Choosing Intimate Subjects
Starting in 1900, Lemmen moved away from Arts and Crafts to take up painting again, where he concentrated on intimate subjects focused on his own family. His first forays into exploring family life went back to his pointillist period. At that time, he painted a Bourgeois Interior (current location unknown) which brought several members of his family together around a table in the course of their daily activities. This work had been preceded by two years of preparatory studies which laid the groundwork for his future preference for intimate subjects. Endowed with a lot of sensitivity, Lemmen sought to capture his sitters’ interior life and profound aliveness which he conveyed in serene contemplative compositions which barely revealed the secret torments of this eternally tortured mind. At the turn of the century, his wife Aline and his sons Pierre, Jacque, and Lise had become his main sitters.

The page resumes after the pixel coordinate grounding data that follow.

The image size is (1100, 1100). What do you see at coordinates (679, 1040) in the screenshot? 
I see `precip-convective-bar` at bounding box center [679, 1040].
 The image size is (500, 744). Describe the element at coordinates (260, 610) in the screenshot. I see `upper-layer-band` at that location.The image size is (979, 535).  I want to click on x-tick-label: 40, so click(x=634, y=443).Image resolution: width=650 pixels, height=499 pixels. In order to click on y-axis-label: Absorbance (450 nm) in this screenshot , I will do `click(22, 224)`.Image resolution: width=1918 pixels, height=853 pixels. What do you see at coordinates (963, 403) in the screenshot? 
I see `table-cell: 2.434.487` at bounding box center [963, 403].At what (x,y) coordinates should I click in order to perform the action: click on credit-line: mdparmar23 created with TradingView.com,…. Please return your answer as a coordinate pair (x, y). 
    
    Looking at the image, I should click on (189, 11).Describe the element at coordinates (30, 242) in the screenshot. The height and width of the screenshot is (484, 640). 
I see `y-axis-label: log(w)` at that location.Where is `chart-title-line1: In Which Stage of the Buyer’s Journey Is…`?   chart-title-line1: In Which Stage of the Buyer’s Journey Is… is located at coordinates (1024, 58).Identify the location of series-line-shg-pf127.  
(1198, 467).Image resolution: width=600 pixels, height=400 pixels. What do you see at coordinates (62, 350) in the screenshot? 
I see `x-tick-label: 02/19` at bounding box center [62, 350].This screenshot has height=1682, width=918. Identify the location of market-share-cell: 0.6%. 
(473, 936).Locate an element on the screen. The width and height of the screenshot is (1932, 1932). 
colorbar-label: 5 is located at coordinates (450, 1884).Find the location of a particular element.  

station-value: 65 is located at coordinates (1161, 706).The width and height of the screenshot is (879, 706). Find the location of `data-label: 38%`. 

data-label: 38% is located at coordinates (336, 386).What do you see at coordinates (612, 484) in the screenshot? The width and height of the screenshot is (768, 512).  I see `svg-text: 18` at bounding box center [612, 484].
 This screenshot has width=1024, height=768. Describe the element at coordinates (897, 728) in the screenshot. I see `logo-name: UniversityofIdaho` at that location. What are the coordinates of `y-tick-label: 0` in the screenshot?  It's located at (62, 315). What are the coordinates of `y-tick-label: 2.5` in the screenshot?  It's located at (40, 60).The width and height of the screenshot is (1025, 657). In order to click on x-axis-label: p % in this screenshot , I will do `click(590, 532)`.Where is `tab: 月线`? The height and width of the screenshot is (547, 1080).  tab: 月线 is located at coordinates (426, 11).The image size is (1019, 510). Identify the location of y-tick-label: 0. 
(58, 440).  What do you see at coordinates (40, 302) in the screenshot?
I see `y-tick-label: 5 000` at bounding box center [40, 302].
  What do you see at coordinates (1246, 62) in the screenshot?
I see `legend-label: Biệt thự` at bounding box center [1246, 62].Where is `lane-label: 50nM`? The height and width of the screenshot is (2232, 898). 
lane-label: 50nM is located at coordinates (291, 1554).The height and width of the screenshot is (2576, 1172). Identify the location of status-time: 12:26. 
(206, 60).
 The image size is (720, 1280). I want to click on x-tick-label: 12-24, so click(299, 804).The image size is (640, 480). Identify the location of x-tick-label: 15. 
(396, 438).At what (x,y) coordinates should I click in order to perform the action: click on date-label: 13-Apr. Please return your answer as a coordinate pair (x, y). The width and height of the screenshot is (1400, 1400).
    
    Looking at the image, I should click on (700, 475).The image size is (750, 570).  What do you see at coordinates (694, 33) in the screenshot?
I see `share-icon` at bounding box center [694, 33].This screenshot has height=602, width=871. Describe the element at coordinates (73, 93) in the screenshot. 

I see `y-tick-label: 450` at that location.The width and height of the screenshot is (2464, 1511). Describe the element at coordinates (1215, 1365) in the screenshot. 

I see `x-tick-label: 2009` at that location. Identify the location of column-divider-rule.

Style and Technique of our Drawing
Here Lemmen sketched a double portrait of a woman who is stripped of attributes and can be recognized as his wife. In the left part of the sheet, long charcoal lines trace the silhouette of a standing young woman in profile with her hands resting on each other. The ample uncorsetted dress is placed with a few efficient strokes. Black chalk and charcoal, highlighted with white chalk, detail the face more precisely. Regular hatching suggests the background. Lemmen had already drawn Aline Maréchal standing in strict profile before his marriage. The young fiancée gives way here to a fully developed woman of whom another very similar profile portrait is known, Madame Georges Lemmen (1903-1907, red chalk and lead point, 39.5 x 27 cm. / 15 9⁄16 x 10 5⁄8 in., private collection).
On the right side of the sheet, her head, caught in profile against backlighting with the chin slightly lifted, catches the draughtsman’s attention again, while the bust is simply outlined. The artist uses a velvety thick charcoal which gives structure to the black chalk lines. Detaching the sitter from background shadows, light illuminates the contour, emphasizes the neck, while bringing out the ridge of the nose, the form of the lips, and the curve of the chin.
Bonds of Affection
Lemmen’s works modestly reveal the bonds of affection which linked him to his sitters. The shadow projected onto the face and the elusive eyes – as eyes often are in his portraits – far from denying the sitter’s inner life, evoke a quest. One of the artist’s phrases which was written during a review of Libre Esthétique’s first exhibition in 1894 explicitly exhibits this concern:
“When Rembrandt plunged a figure into profound darkness from which it seemed to surge, he did so to clothe it in mystery, to give it more intense life, to evoke a sad soul’s distance and reclusion, as if to stir up a whole history of suffering.”
General Bibliography (Unpublished Work)
Roger CARDON, Georges Lemmen (1865- 1916), monographie générale suivie du catalogue raisonné de l’œuvre gravé, Antwerp, Pandora, 1990.
Roger CARDON, Georges Lemmen (1865-1916), exh. cat., Brussels, Ixelles Museum, 1997.
Atelier Georges Lemmen, succesion de Madame Theveni-Lemmen, fille du peintre, Sale Paris, Hôtel Drouot, Loudmer, June 29th, 1992.
Georges Lemmen, exh. cat., Brussels, Horta Museum, 1980.
Georges Lemmen, dessins et gravures, exh. cat., Brussels, Albert I Royal Library, 1965.
Marcel NYNS, Georges Lemmen, Antwerp, De Sikkel, 1954.